• Work required: Exact copy, no pictures: reproduce the lines from the one that holds "info@adentatec.com (91, 2344)" through the end of the entries.
++++ Supplied entries
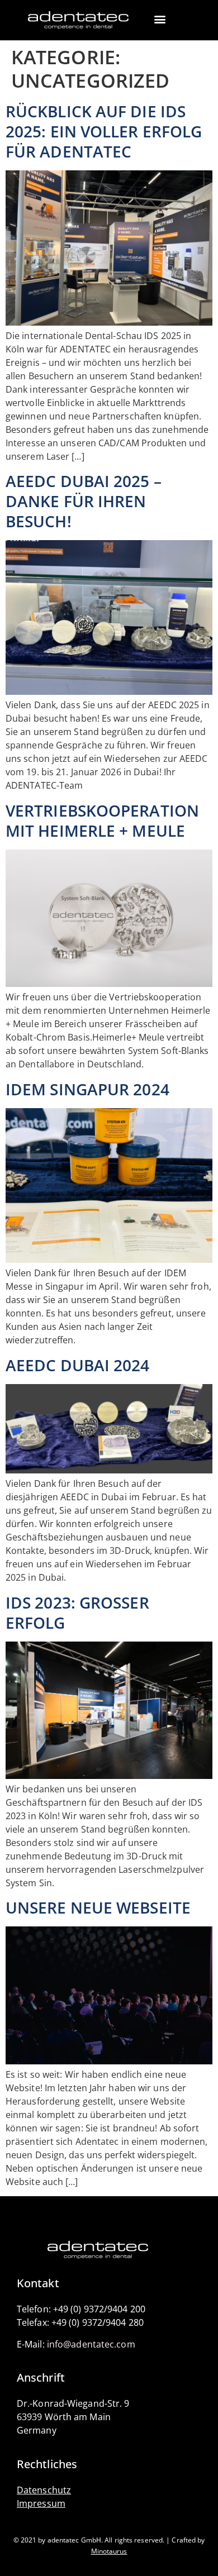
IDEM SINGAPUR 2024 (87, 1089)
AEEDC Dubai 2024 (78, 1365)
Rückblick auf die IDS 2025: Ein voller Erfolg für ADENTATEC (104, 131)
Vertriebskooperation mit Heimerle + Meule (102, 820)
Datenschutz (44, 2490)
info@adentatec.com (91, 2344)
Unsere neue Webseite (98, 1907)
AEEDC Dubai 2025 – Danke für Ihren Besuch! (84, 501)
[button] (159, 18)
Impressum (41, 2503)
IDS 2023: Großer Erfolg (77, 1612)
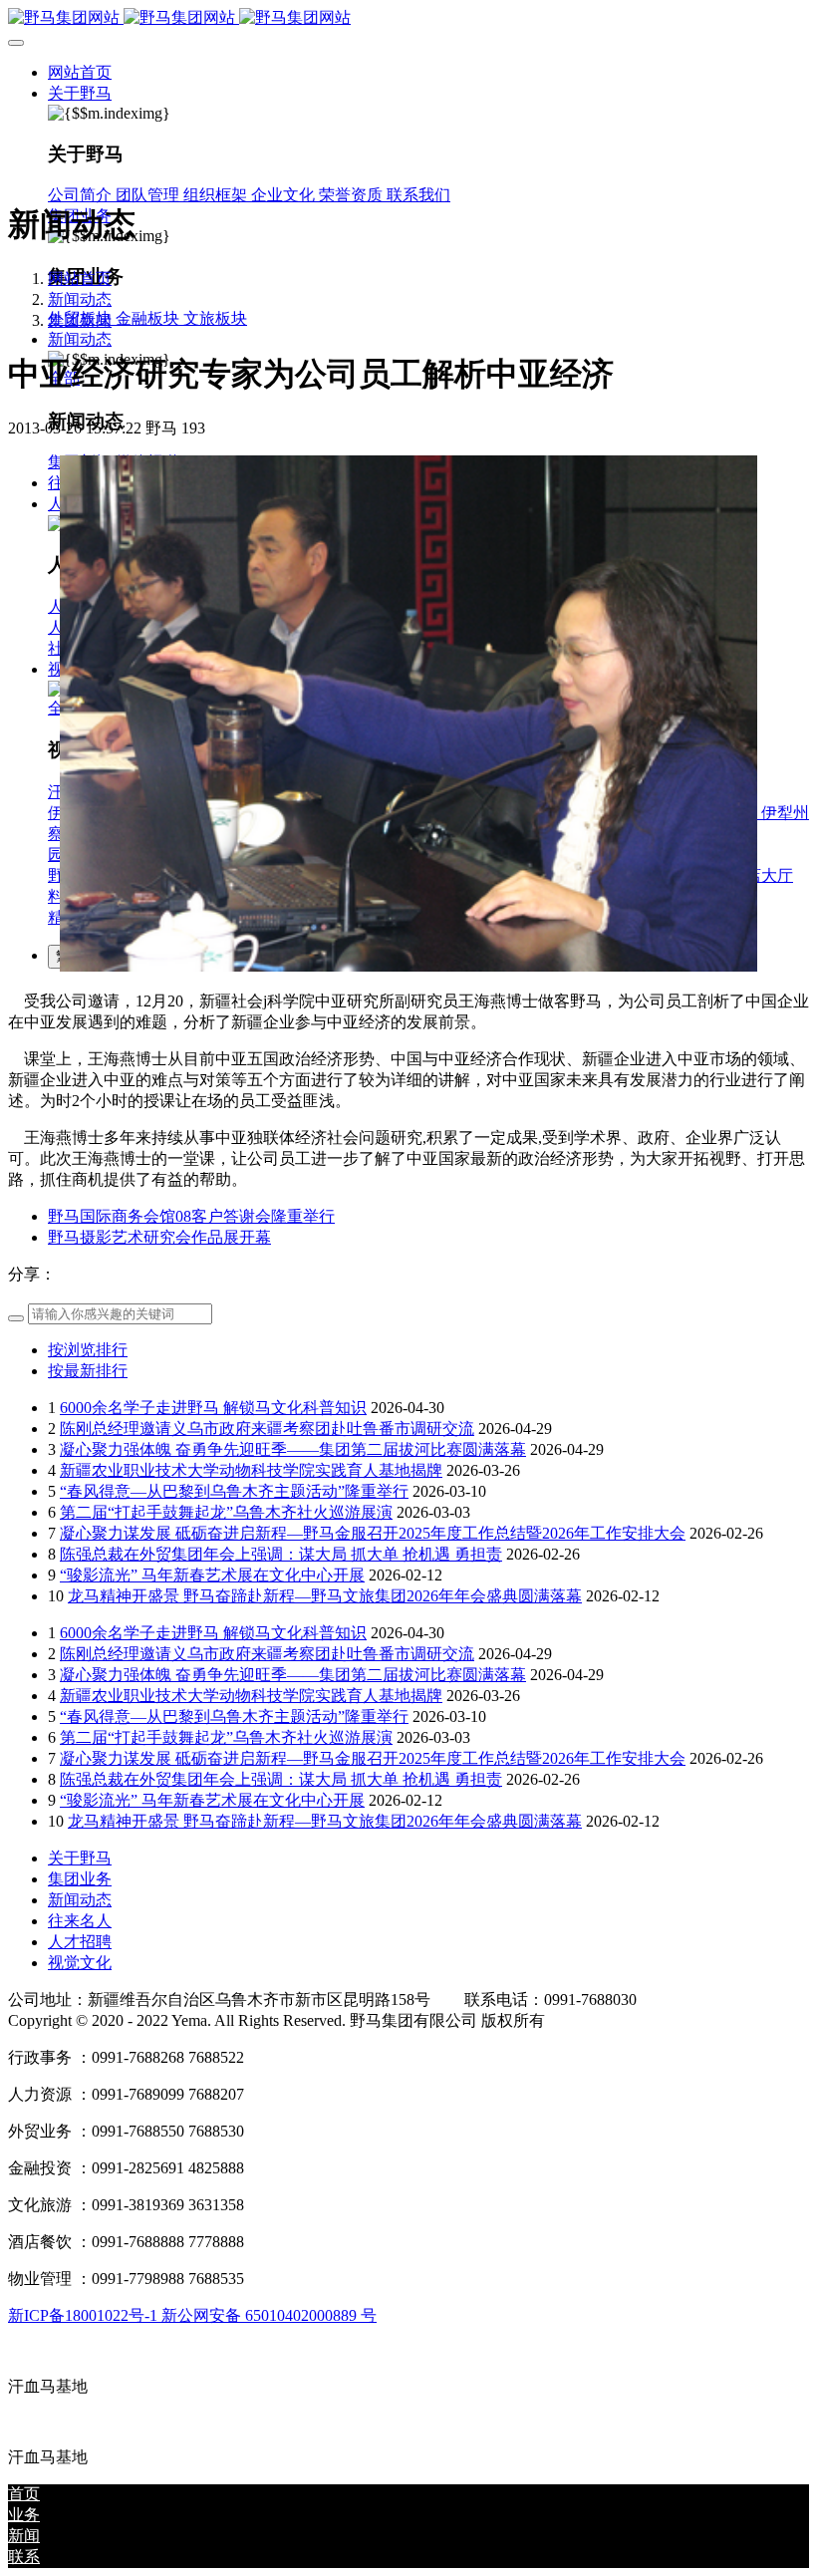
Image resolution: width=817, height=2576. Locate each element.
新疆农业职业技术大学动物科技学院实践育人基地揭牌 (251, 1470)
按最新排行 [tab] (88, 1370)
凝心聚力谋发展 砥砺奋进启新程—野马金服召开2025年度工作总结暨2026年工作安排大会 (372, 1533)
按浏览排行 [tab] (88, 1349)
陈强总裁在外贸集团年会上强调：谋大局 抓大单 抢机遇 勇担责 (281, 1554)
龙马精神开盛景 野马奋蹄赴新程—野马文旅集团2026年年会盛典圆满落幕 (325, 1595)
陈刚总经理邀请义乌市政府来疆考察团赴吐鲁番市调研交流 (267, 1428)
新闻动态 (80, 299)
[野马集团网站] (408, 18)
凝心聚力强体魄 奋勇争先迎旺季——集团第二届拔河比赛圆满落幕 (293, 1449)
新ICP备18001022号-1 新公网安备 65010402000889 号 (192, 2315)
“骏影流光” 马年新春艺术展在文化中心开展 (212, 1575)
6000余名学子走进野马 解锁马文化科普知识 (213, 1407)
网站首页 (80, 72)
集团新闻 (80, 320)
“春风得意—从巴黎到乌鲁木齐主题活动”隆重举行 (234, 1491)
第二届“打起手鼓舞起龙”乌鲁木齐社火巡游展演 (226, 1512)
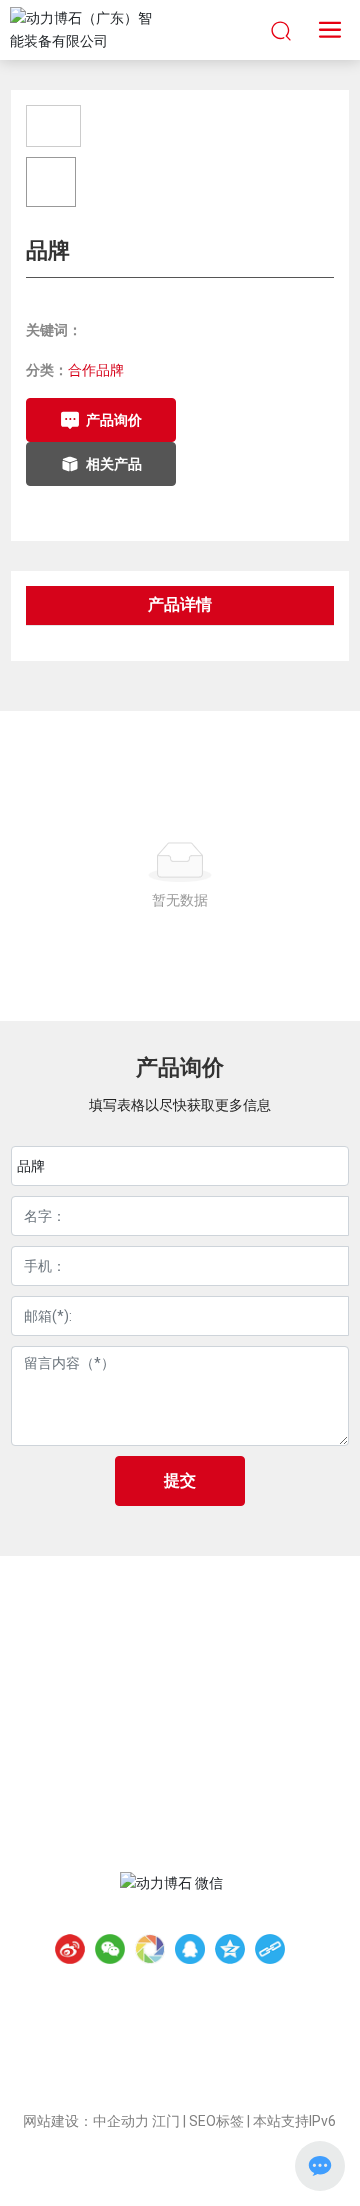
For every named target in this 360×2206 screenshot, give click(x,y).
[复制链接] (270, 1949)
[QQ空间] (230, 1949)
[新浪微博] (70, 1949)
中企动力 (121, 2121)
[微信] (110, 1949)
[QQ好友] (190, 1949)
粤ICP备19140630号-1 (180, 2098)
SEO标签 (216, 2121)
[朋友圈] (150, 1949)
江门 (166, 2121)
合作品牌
++++++++
• The answer:
info@adentatec.com (91, 2344)
Unsere neue Webseite (98, 1907)
AEEDC Dubai 2025 – Danke für Ihren Besuch! (84, 501)
[button] (159, 18)
Impressum (41, 2503)
IDS 2023: Großer Erfolg (77, 1612)
Image resolution: width=817, height=2576. Locate each element.
新疆农业职业技术大学动物科技学院实践育人基地揭牌 (251, 1470)
按最新排行 [tab] (88, 1370)
凝心聚力谋发展 砥砺奋进启新程—野马金服召开2025年度工作总结暨2026年工作安排大会 (372, 1533)
按浏览排行 [tab] (88, 1349)
陈强总裁在外贸集团年会上强调：谋大局 抓大单 抢机遇 勇担责 (281, 1554)
龙马精神开盛景 野马奋蹄赴新程—野马文旅集团2026年年会盛典圆满落幕 (325, 1595)
陈刚总经理邀请义乌市政府来疆考察团赴吐鲁番市调研交流 (267, 1428)
新闻动态 (80, 299)
[野马集团网站] (408, 18)
凝心聚力强体魄 奋勇争先迎旺季——集团第二届拔河比赛圆满落幕 (293, 1449)
新ICP备18001022号-1 新公网安备 65010402000889 号 (192, 2315)
“骏影流光” 马年新春艺术展在文化中心开展 (212, 1575)
6000余名学子走进野马 解锁马文化科普知识 (213, 1407)
网站首页 (80, 72)
集团新闻 (80, 320)
“春风得意—从巴黎到乌鲁木齐主题活动”隆重举行 (234, 1491)
第二届“打起手鼓舞起龙”乌鲁木齐社火巡游展演 (226, 1512)
For every named target in this 360×2206 screenshot, give click(x,y).
[复制链接] (270, 1949)
[QQ空间] (230, 1949)
[新浪微博] (70, 1949)
中企动力 (121, 2121)
[微信] (110, 1949)
[QQ好友] (190, 1949)
粤ICP备19140630号-1 (180, 2098)
SEO标签 (216, 2121)
[朋友圈] (150, 1949)
江门 (166, 2121)
合作品牌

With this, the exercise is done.